Task objective:
Extract each line of the data and write it out again exactly.

(Saved data entries)
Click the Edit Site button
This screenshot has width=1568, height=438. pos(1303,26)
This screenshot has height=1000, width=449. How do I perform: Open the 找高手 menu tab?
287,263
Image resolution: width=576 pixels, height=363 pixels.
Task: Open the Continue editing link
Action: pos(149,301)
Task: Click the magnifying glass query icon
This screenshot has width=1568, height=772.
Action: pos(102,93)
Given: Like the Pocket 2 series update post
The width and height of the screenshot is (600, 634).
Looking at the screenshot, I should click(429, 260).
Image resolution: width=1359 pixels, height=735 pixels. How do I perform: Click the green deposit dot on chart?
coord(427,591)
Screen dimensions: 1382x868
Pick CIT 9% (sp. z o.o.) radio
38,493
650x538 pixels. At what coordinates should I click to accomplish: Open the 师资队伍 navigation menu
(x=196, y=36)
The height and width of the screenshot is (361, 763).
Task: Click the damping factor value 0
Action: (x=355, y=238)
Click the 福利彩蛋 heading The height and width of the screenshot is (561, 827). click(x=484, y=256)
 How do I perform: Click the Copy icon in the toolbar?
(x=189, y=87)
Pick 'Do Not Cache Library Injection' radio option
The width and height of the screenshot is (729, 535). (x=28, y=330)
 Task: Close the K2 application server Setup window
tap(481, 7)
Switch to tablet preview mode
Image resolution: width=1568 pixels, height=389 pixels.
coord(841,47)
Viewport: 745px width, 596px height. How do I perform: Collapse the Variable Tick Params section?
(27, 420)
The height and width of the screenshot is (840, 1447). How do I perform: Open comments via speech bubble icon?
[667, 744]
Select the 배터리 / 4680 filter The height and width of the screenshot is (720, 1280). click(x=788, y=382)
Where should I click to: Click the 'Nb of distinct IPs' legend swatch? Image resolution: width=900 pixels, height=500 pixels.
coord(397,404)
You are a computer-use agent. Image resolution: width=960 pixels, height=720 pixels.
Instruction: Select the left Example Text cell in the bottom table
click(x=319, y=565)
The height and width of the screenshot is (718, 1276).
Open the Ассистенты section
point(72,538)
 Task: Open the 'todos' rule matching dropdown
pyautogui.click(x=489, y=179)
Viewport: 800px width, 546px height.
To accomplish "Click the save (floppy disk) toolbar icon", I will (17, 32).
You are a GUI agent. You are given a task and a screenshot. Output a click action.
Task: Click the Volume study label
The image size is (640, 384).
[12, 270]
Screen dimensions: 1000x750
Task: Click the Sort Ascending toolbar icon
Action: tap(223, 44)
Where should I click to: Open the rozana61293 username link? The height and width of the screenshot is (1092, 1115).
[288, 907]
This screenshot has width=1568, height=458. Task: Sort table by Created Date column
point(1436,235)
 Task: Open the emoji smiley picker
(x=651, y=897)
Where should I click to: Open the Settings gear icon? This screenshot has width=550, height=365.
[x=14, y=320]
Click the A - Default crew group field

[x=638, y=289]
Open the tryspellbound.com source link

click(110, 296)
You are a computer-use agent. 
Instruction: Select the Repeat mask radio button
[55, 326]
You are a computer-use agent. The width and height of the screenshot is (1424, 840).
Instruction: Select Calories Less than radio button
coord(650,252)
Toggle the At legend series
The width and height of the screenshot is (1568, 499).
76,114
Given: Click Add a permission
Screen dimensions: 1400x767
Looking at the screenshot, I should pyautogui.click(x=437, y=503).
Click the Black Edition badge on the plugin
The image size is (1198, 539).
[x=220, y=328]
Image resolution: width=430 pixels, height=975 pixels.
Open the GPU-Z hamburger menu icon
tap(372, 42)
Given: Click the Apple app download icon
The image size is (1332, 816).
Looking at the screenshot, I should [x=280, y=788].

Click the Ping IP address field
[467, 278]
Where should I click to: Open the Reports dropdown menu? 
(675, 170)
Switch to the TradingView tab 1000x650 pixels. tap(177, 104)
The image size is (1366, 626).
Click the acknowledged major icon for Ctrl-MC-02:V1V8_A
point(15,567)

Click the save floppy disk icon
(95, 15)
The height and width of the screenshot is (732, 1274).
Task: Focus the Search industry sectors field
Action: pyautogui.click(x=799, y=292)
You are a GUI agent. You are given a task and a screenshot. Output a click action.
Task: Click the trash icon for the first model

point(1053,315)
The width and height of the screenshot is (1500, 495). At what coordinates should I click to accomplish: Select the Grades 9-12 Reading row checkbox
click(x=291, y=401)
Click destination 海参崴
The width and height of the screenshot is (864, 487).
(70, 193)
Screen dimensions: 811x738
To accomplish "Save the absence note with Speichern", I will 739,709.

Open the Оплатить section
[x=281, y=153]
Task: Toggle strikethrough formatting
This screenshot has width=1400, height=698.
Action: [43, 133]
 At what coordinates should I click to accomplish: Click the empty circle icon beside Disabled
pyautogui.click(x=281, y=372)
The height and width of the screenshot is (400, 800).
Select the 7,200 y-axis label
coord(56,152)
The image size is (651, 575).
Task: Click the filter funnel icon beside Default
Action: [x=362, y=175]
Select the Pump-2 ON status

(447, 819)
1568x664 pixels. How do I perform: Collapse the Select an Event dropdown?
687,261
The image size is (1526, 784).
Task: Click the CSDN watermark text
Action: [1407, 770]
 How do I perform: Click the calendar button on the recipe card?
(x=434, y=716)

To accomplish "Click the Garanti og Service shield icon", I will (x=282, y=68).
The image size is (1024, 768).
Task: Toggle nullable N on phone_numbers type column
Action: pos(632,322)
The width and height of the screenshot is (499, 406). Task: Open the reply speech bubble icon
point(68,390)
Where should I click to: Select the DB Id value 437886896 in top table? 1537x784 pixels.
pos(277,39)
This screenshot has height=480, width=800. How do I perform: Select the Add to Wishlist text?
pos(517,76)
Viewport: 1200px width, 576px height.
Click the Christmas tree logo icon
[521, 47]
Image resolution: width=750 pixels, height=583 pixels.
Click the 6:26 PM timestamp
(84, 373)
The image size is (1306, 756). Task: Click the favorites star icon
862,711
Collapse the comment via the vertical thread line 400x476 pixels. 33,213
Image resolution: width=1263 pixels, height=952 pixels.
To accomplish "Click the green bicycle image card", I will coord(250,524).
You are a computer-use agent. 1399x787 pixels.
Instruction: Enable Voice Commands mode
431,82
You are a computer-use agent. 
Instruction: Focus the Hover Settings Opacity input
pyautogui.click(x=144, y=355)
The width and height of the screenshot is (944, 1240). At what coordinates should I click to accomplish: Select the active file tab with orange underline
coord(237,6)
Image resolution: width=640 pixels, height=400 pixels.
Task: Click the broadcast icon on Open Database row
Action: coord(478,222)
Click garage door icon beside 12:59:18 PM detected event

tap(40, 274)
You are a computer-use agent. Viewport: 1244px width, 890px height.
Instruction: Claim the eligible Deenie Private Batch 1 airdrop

Problem solution:
Click the Edit Site button
This screenshot has width=1568, height=438. pos(1303,26)
This screenshot has height=1000, width=449. How do I perform: Open the 找高手 menu tab?
287,263
Image resolution: width=576 pixels, height=363 pixels.
Task: Open the Continue editing link
Action: pos(149,301)
Task: Click the magnifying glass query icon
This screenshot has width=1568, height=772.
Action: pos(102,93)
Given: Like the Pocket 2 series update post
The width and height of the screenshot is (600, 634).
Looking at the screenshot, I should click(429, 260).
Image resolution: width=1359 pixels, height=735 pixels. How do I perform: Click the green deposit dot on chart?
coord(427,591)
Screen dimensions: 1382x868
Pick CIT 9% (sp. z o.o.) radio
38,493
650x538 pixels. At what coordinates should I click to accomplish: Open the 师资队伍 navigation menu
(x=196, y=36)
The height and width of the screenshot is (361, 763).
Task: Click the damping factor value 0
Action: (x=355, y=238)
Click the 福利彩蛋 heading The height and width of the screenshot is (561, 827). click(x=484, y=256)
 How do I perform: Click the Copy icon in the toolbar?
(x=189, y=87)
Pick 'Do Not Cache Library Injection' radio option
The width and height of the screenshot is (729, 535). (x=28, y=330)
 Task: Close the K2 application server Setup window
tap(481, 7)
Switch to tablet preview mode
Image resolution: width=1568 pixels, height=389 pixels.
coord(841,47)
Viewport: 745px width, 596px height. How do I perform: Collapse the Variable Tick Params section?
(27, 420)
The height and width of the screenshot is (840, 1447). How do I perform: Open comments via speech bubble icon?
[667, 744]
Select the 배터리 / 4680 filter The height and width of the screenshot is (720, 1280). click(x=788, y=382)
Where should I click to: Click the 'Nb of distinct IPs' legend swatch? Image resolution: width=900 pixels, height=500 pixels.
coord(397,404)
You are a computer-use agent. Image resolution: width=960 pixels, height=720 pixels.
Instruction: Select the left Example Text cell in the bottom table
click(x=319, y=565)
The height and width of the screenshot is (718, 1276).
Open the Ассистенты section
point(72,538)
 Task: Open the 'todos' rule matching dropdown
pyautogui.click(x=489, y=179)
Viewport: 800px width, 546px height.
To accomplish "Click the save (floppy disk) toolbar icon", I will (17, 32).
You are a GUI agent. You are given a task and a screenshot. Output a click action.
Task: Click the Volume study label
The image size is (640, 384).
[12, 270]
Screen dimensions: 1000x750
Task: Click the Sort Ascending toolbar icon
Action: tap(223, 44)
Where should I click to: Open the rozana61293 username link? The height and width of the screenshot is (1092, 1115).
[288, 907]
This screenshot has width=1568, height=458. Task: Sort table by Created Date column
point(1436,235)
 Task: Open the emoji smiley picker
(x=651, y=897)
Where should I click to: Open the Settings gear icon? This screenshot has width=550, height=365.
[x=14, y=320]
Click the A - Default crew group field

[x=638, y=289]
Open the tryspellbound.com source link

click(110, 296)
You are a computer-use agent. 
Instruction: Select the Repeat mask radio button
[55, 326]
You are a computer-use agent. The width and height of the screenshot is (1424, 840).
Instruction: Select Calories Less than radio button
coord(650,252)
Toggle the At legend series
The width and height of the screenshot is (1568, 499).
76,114
Given: Click Add a permission
Screen dimensions: 1400x767
Looking at the screenshot, I should pyautogui.click(x=437, y=503).
Click the Black Edition badge on the plugin
The image size is (1198, 539).
[x=220, y=328]
Image resolution: width=430 pixels, height=975 pixels.
Open the GPU-Z hamburger menu icon
tap(372, 42)
Given: Click the Apple app download icon
The image size is (1332, 816).
Looking at the screenshot, I should [x=280, y=788].

Click the Ping IP address field
[467, 278]
Where should I click to: Open the Reports dropdown menu? 
(675, 170)
Switch to the TradingView tab 1000x650 pixels. tap(177, 104)
The image size is (1366, 626).
Click the acknowledged major icon for Ctrl-MC-02:V1V8_A
point(15,567)

Click the save floppy disk icon
(95, 15)
The height and width of the screenshot is (732, 1274).
Task: Focus the Search industry sectors field
Action: pyautogui.click(x=799, y=292)
You are a GUI agent. You are given a task and a screenshot. Output a click action.
Task: Click the trash icon for the first model

point(1053,315)
The width and height of the screenshot is (1500, 495). At what coordinates should I click to accomplish: Select the Grades 9-12 Reading row checkbox
click(x=291, y=401)
Click destination 海参崴
The width and height of the screenshot is (864, 487).
(70, 193)
Screen dimensions: 811x738
To accomplish "Save the absence note with Speichern", I will 739,709.

Open the Оплатить section
[x=281, y=153]
Task: Toggle strikethrough formatting
This screenshot has width=1400, height=698.
Action: [43, 133]
 At what coordinates should I click to accomplish: Click the empty circle icon beside Disabled
pyautogui.click(x=281, y=372)
The height and width of the screenshot is (400, 800).
Select the 7,200 y-axis label
coord(56,152)
The image size is (651, 575).
Task: Click the filter funnel icon beside Default
Action: [x=362, y=175]
Select the Pump-2 ON status

(447, 819)
1568x664 pixels. How do I perform: Collapse the Select an Event dropdown?
687,261
The image size is (1526, 784).
Task: Click the CSDN watermark text
Action: [1407, 770]
 How do I perform: Click the calendar button on the recipe card?
(x=434, y=716)

To accomplish "Click the Garanti og Service shield icon", I will (x=282, y=68).
The image size is (1024, 768).
Task: Toggle nullable N on phone_numbers type column
Action: pos(632,322)
The width and height of the screenshot is (499, 406). Task: Open the reply speech bubble icon
point(68,390)
Where should I click to: Select the DB Id value 437886896 in top table? 1537x784 pixels.
pos(277,39)
This screenshot has height=480, width=800. How do I perform: Select the Add to Wishlist text?
pos(517,76)
Viewport: 1200px width, 576px height.
Click the Christmas tree logo icon
[521, 47]
Image resolution: width=750 pixels, height=583 pixels.
Click the 6:26 PM timestamp
(84, 373)
The image size is (1306, 756). Task: Click the favorites star icon
862,711
Collapse the comment via the vertical thread line 400x476 pixels. 33,213
Image resolution: width=1263 pixels, height=952 pixels.
To accomplish "Click the green bicycle image card", I will coord(250,524).
You are a computer-use agent. 1399x787 pixels.
Instruction: Enable Voice Commands mode
431,82
You are a computer-use agent. 
Instruction: Focus the Hover Settings Opacity input
pyautogui.click(x=144, y=355)
The width and height of the screenshot is (944, 1240). At what coordinates should I click to accomplish: Select the active file tab with orange underline
coord(237,6)
Image resolution: width=640 pixels, height=400 pixels.
Task: Click the broadcast icon on Open Database row
Action: coord(478,222)
Click garage door icon beside 12:59:18 PM detected event

tap(40, 274)
You are a computer-use agent. Viewport: 1244px width, 890px height.
Instruction: Claim the eligible Deenie Private Batch 1 airdrop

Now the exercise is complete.